(Records)

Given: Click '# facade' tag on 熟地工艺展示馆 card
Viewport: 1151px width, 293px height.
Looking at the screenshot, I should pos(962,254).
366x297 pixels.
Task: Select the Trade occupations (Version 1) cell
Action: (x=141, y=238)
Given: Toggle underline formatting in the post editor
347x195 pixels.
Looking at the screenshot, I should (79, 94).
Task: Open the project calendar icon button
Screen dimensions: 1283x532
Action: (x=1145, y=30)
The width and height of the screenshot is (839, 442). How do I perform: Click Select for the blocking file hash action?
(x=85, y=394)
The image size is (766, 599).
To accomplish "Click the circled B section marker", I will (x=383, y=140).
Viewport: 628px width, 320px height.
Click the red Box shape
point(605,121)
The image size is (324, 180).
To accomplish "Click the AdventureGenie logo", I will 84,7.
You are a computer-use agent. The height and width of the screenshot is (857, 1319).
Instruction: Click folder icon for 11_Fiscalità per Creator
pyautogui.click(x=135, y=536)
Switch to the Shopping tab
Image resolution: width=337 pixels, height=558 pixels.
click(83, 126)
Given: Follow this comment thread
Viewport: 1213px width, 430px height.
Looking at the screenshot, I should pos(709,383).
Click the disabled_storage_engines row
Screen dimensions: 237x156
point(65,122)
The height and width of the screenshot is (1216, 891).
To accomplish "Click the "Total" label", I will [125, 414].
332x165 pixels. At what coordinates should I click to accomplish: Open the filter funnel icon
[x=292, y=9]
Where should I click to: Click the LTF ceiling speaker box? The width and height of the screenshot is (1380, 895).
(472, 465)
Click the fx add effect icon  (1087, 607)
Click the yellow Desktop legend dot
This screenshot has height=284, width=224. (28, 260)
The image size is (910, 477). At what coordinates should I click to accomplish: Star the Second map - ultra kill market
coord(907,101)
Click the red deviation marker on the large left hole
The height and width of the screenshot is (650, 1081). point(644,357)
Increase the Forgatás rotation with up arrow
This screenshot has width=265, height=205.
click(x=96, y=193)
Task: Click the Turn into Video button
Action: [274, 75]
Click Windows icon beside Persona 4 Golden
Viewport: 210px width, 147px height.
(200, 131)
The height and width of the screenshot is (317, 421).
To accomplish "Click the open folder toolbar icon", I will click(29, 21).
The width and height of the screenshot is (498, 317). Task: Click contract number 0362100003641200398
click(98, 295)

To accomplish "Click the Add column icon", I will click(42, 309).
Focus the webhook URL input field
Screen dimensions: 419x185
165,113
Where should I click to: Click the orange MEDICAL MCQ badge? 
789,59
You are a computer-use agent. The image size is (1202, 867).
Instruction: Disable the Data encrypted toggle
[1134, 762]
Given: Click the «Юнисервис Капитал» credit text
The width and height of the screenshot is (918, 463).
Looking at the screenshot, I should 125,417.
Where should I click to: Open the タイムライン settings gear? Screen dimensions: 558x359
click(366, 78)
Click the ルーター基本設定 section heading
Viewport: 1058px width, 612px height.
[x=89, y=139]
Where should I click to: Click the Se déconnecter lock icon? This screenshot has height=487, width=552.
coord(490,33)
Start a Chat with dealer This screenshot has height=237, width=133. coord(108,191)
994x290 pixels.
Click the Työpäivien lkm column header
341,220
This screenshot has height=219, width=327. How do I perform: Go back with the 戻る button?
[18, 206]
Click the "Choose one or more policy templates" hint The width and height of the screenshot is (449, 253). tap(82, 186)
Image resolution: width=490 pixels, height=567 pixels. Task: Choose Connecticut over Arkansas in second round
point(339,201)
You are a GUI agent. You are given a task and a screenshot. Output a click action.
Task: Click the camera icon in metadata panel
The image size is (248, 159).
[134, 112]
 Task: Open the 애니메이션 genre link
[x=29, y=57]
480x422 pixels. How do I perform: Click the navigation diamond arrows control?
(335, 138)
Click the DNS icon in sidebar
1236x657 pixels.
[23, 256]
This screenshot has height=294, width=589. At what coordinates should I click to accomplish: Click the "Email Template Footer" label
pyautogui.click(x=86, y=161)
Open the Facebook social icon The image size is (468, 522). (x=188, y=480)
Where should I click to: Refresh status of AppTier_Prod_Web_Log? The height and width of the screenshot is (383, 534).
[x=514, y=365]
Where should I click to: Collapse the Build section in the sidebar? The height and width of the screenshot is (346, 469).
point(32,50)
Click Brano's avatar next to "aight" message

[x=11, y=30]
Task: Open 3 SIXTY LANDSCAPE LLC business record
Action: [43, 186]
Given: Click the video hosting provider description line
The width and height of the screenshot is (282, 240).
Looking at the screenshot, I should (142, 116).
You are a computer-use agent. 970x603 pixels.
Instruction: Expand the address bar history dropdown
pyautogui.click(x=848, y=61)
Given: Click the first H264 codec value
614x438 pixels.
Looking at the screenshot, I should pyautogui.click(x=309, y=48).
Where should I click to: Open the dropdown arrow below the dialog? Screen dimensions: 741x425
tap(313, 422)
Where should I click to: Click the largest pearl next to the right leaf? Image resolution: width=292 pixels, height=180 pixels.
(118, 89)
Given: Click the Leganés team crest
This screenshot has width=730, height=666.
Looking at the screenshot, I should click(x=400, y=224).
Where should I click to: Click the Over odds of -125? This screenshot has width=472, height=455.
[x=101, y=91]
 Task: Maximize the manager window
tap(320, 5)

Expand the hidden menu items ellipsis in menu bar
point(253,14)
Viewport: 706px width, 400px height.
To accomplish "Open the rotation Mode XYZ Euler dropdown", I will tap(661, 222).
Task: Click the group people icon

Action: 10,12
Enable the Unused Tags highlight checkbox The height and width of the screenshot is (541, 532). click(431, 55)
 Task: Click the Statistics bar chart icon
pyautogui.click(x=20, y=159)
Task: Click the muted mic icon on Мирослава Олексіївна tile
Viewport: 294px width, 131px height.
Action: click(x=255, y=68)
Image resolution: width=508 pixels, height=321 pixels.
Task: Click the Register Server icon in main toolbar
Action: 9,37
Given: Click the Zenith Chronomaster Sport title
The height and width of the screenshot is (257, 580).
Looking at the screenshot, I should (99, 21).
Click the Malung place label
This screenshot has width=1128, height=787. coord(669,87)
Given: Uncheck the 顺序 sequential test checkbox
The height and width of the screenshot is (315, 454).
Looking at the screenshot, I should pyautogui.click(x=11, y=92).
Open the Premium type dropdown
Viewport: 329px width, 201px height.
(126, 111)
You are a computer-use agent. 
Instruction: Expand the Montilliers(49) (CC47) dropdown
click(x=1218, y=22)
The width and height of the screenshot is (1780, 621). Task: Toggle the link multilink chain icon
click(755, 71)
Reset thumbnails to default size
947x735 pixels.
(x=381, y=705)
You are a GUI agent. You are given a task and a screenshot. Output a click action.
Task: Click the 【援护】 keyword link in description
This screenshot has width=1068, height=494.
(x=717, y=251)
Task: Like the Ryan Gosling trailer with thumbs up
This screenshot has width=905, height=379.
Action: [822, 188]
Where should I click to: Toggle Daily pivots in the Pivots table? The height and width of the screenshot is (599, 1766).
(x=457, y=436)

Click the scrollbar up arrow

(End Records)

▶ **Task description**
What lines in the entries above include the string "will"? Return each one.

▶ **Written response**
To accomplish "Click the circled B section marker", I will (x=383, y=140).
To accomplish "Click the AdventureGenie logo", I will 84,7.
To accomplish "Click the "Total" label", I will [125, 414].
To accomplish "Click the open folder toolbar icon", I will click(29, 21).
To accomplish "Click the Add column icon", I will click(42, 309).
To accomplish "Open the rotation Mode XYZ Euler dropdown", I will tap(661, 222).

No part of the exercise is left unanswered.